The American Gaming Association, a lobbying group that advocates for physical casinos, sportsbooks, and other traditional gambling businesses, polled 2,025 U.S. registered voters to find out what they thought about sports betting and prediction markets. YouGov conducted the survey, and the results were weighted to represent the characteristics of American voters. According to the survey, 85% of participants believed that sports-related prediction markets were gambling rather than financial products. Additionally, according to 84% of survey participants, businesses that provide contracts for sporting events ought to be licensed as sportsbooks in the states in which they do business.
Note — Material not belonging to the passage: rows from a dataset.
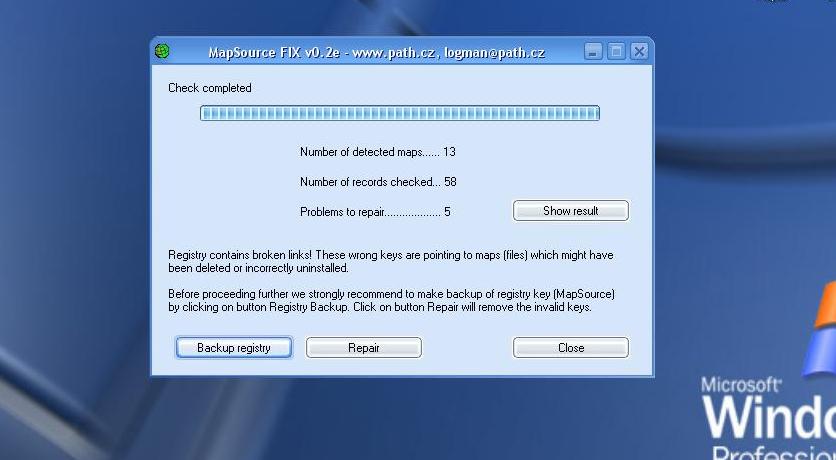Click the MapSource FIX v0.2e title bar text

click(x=375, y=52)
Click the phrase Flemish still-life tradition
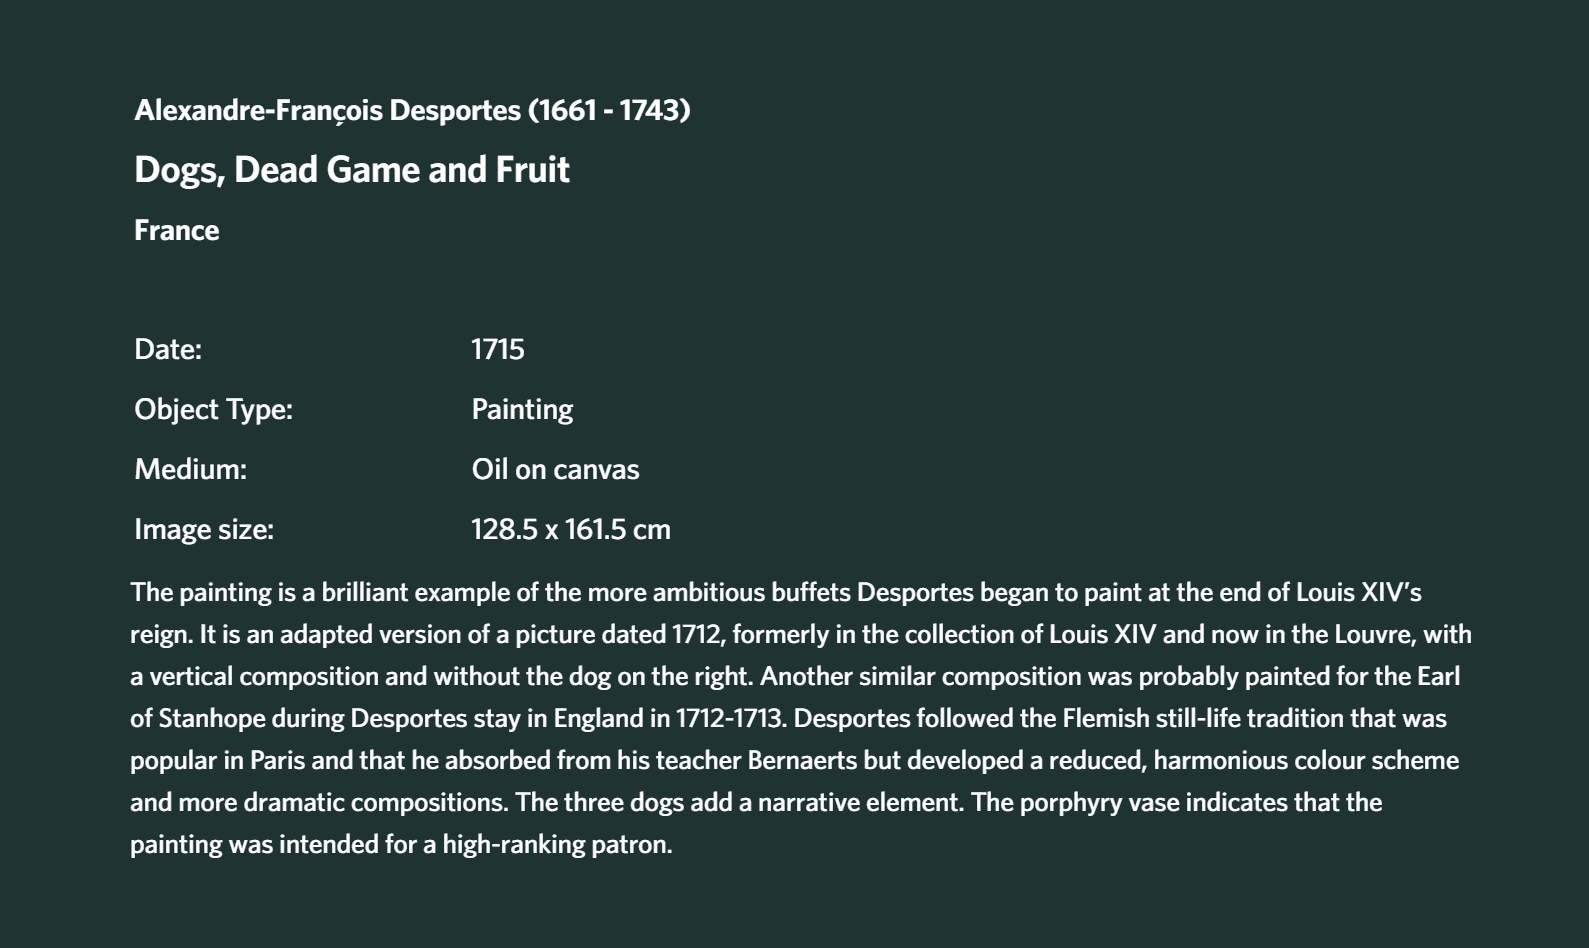The height and width of the screenshot is (948, 1589). 1203,718
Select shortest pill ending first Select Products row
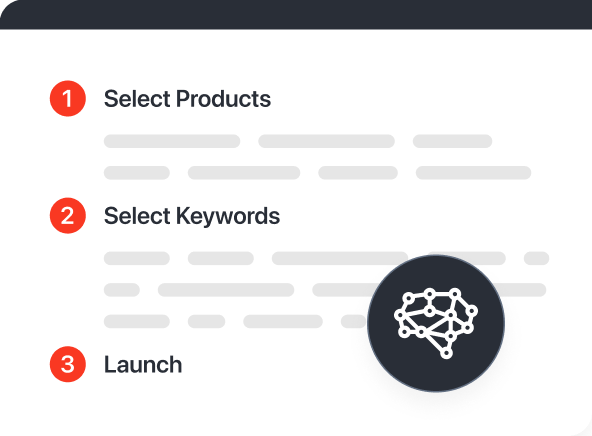The height and width of the screenshot is (436, 592). pyautogui.click(x=452, y=141)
The AGA’s position is that prediction-market firms are only attempting to evade state regulation in an attempt to shield its members from a flood of sports-event contracts. The AGA states on its website that “sports betting is still sports betting regardless of the name.” “Prediction-market platforms are using sports-event contracts to evade state regulations and ignore the voice of voters and elected leaders at the state level.”
The AGA declined to respond.
On the other hand, the operators of the prediction-market platforms claim they are unrelated to gambling. According to an online support page, “Robinhood event contracts allow for speculation in prediction markets – these are not bets.” Kalshi is partnered with Robinhood Markets Inc. (HOOD), a well-known retail brokerage, to offer sports-related event contracts on its investing app.
In a historic ruling in 2018, the Supreme Court legalized sports betting at the federal level, leaving state governments to determine whether to permit sports gambling and how to regulate it. Following the ruling, many businesses started providing consumers with online sports betting, and state regulatory bodies were established to monitor their operations.
However, according to legal experts, the CFTC, Kalshi’s federal watchdog, regulates the exchange as a designated contract market, meaning it can list futures and other financial contracts that facilitate risk management, hedging, or price discovery. Although Kalshi has long claimed to provide regulated event contracts, legal experts warn that if it is ever determined to be engaging in gambling facilitation, it may be judged to be acting outside the CFTC’s jurisdiction and fall under state law.
According to the AGA, sports betting is prohibited in eleven states, including Texas and California, while numerous other states have significant restrictions on it. For instance, the majority of states that have laws governing sports betting have a 21-year-old minimum age. However, Kalshi permits Americans who are at least 18 years old to open accounts and trade on its sports-prediction markets, while the CFTC has imposed a minimum age of 18 for trading futures contracts.
“The law is clear on this front; we are a federally regulated exchange under the exclusive jurisdiction of the CFTC,” a Kalshi representative told MarketWatch. The spokesman went on to say that because Kalshi is a financial exchange where users wager against other bettors rather than a platform where gamblers wager against the house, the company’s sports contracts differ from those of sportsbooks.